The writing is on the wall in Annie Baker’s reimagining of Uncle Vanya at the Soho Rep.
We pretend we’re older now, more mature; we’ve dressed up for the theatre and afterwards we will wax eloquent about our experience. We’ll wear our eyeglasses on the ends of our noses as we say, “Michael Shannon made me quiver, the carpet hairs beneath me raised, and my shoulders hunched with his. But Sonya, her intonation was the same, some bits worked, but there was something missing, you know?” In all our “lame rhetoric, lazy morality and pretentious arguments,” we’d lose sight of the concrete that burned below us, and those that were as yet huddled inside their offices, because they couldn’t afford the privilege of conversation, because they had to survive.

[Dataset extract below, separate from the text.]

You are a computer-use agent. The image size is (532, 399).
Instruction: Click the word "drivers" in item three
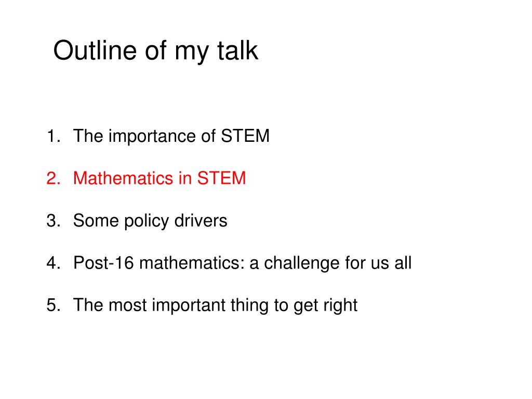pyautogui.click(x=201, y=220)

We become those characters that Uncle Vanya despises. In our self-awareness of this state, we become Uncle Vanya himself. This complicity is thrust upon us in Annie Baker and Sam Gold’s collaboration of a new, more “now,” Uncle Vanya. We step into not a theatre, but a living room, and are seated on carpeted bleachers around the stage. We’re part of the game of the back and forth offense and defense, of the power struggles and the tensions that maneuver these characters into each others’ orbits, and that drive them astray.

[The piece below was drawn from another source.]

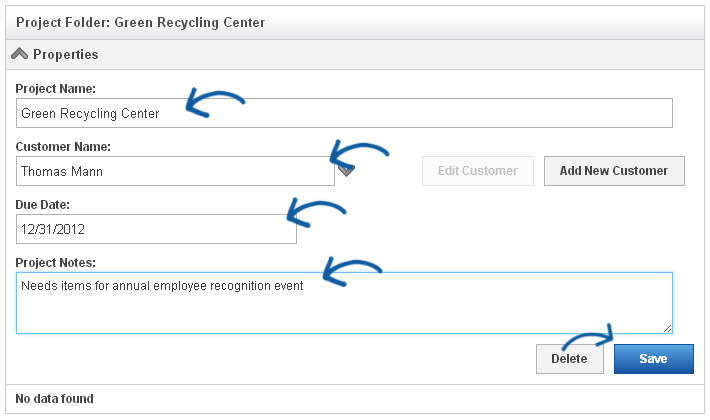Click the Project Name label
The height and width of the screenshot is (420, 710).
tap(56, 89)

The story is about those that write histories for some as yet unknown but universal future to read, and those that lead entirely unwritten, “boring” lives. Uncle Vanya is a symbol of this fission: “I still want to live to feel like I’m part of something important. This is like living in exile. I spend every minute longing for the past, obsessing over other people’s success, fearing death . . . God the present is too ridiculous for words.” Annie Baker’s rendering is filled with colloquialisms: the Doctor opens the play with, “For what it is, life is pretty boring and stupid. You’re surrounded by creeps, you spend all day hanging out with creeps, a few years go by and little by little, without even realizing it, you’re a creep yourself.” Sam Gold’s direction hyperbolizes the mundane: Vanya, for example, first wolfs down a piece of cake in exhilaration then meticulously picks breadcrumbs off his shirt. That’s more drama than playfuls of Chekovian tears.
There is a constant sense of time standing still and of being too late: “I’m the same as always . . . actually I’m worse. For twenty-five years, he’s been writing about things that intelligent people already know and stupid people aren’t even interested in—that’s twenty years just emptied into the void.”
Each character becomes symbolic of the life of the mind and life of the body. Yelena’s life of leisure contrasts Sonya’s manual work on the farm; Alexander’s academia contrasts the Doctor’s concern for humanity, and finds itself in a tussle between self-satisfaction and love for others. Thus, the end of the play itself, where art meets survival, becomes the only escape.
When the Doctor says, “What still gets me is beauty,” he refers not only to nature, or his love for Yelena, but to art. Yelena says, “Me? I’m boring. I’m like a minor character in a play,” suggesting, meta-theatrically, that only the end of the play would allow her some freedom, because “the truth is never as frightening as uncertainty.” Sonya confirms at the end, “There is no ink [but] what can we do? We have to live.”
And so we too, the audience, exit the carpeted arena, thinking, wondering, gesticulating about our own lives. We take off our spectacles and look into the sun. Then we hide in a small dark comforting space, turn on the house lights, and reassure ourselves that beauty, love, art exist in the fact that they do not last. We crack open a beer. What else can we do?
Uncle Vanya is playing at Soho Rep through August 26, 2012.